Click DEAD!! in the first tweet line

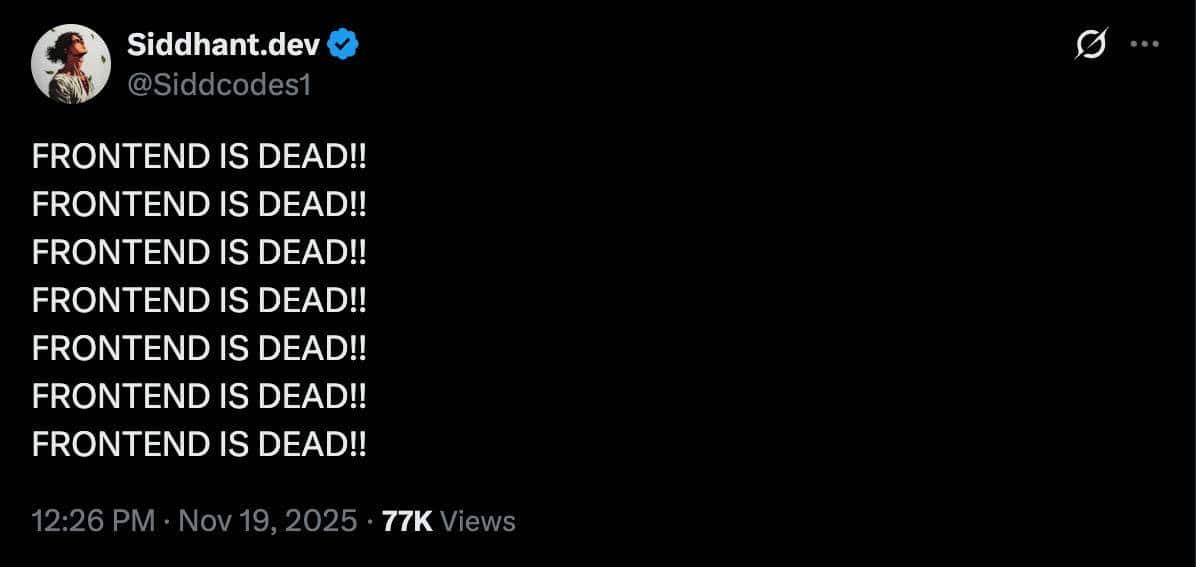312,156
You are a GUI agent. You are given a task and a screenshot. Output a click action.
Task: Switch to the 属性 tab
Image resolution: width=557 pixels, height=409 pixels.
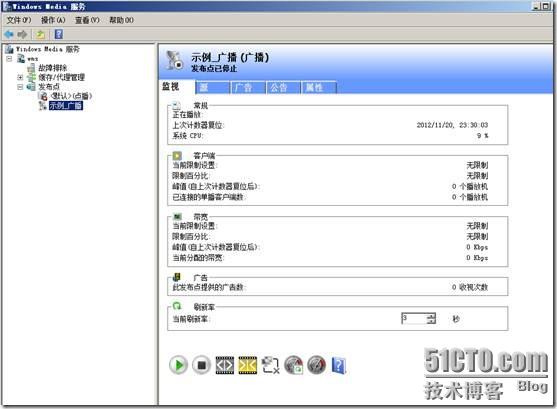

· · ·

Output each row above verbatim, omitting the pictures.

*Response:*
Click DEAD!! in the first tweet line

312,156
You are a GUI agent. You are given a task and a screenshot. Output a click action.
Task: Switch to the 属性 tab
Image resolution: width=557 pixels, height=409 pixels.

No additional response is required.